**Problem to work on:**
Return the lines below in which the string "will" occurs.

**Record set:**

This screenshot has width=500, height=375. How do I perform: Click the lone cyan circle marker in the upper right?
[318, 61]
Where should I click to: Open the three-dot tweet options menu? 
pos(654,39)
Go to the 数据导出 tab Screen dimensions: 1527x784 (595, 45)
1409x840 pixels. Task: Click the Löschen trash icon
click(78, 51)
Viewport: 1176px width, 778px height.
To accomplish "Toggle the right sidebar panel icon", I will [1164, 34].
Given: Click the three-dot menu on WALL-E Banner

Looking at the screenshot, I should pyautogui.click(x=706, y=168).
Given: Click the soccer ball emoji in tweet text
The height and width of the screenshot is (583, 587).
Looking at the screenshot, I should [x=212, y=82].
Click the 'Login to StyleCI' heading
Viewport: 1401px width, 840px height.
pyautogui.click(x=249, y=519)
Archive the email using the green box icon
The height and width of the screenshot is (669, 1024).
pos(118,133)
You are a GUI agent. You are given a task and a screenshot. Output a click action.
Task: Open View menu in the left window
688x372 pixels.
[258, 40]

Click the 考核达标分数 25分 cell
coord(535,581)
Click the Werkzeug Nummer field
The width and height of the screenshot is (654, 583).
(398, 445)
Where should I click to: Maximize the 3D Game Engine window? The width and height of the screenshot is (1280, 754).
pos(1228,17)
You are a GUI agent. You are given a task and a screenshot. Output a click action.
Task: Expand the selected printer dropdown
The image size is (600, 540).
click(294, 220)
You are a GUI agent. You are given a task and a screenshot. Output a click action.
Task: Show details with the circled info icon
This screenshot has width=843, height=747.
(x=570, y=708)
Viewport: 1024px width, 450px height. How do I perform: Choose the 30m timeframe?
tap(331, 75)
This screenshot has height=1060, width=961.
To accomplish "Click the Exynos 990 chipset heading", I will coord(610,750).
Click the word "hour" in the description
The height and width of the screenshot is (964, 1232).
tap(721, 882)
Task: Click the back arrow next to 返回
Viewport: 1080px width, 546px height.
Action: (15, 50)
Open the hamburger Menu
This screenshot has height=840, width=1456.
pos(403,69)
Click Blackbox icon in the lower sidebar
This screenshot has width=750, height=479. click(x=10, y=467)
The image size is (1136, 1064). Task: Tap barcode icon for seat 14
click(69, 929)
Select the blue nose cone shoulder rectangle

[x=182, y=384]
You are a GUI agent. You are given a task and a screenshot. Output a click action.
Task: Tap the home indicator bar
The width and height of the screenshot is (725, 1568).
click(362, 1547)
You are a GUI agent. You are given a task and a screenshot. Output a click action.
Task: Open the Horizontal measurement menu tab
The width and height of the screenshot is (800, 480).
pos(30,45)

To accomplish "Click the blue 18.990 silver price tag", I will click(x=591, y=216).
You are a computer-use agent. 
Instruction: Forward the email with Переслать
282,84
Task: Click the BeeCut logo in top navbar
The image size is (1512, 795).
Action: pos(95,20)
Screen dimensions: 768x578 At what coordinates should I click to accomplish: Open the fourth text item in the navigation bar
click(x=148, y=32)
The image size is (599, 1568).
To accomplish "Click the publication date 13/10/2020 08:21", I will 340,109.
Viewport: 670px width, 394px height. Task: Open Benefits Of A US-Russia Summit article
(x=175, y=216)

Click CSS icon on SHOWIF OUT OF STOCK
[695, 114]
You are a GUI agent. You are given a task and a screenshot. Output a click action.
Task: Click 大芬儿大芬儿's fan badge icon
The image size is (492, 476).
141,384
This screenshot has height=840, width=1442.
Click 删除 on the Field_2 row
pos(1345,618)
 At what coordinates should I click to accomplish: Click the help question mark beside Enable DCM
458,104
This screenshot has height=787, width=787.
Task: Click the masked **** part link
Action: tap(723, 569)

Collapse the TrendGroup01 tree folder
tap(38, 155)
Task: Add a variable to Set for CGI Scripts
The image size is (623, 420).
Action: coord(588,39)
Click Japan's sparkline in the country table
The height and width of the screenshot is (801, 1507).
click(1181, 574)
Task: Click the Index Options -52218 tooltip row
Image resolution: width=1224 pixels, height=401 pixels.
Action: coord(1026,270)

**Exercise result:**
To accomplish "Toggle the right sidebar panel icon", I will [1164, 34].
To accomplish "Click the Exynos 990 chipset heading", I will coord(610,750).
To accomplish "Click the blue 18.990 silver price tag", I will click(x=591, y=216).
To accomplish "Click the publication date 13/10/2020 08:21", I will 340,109.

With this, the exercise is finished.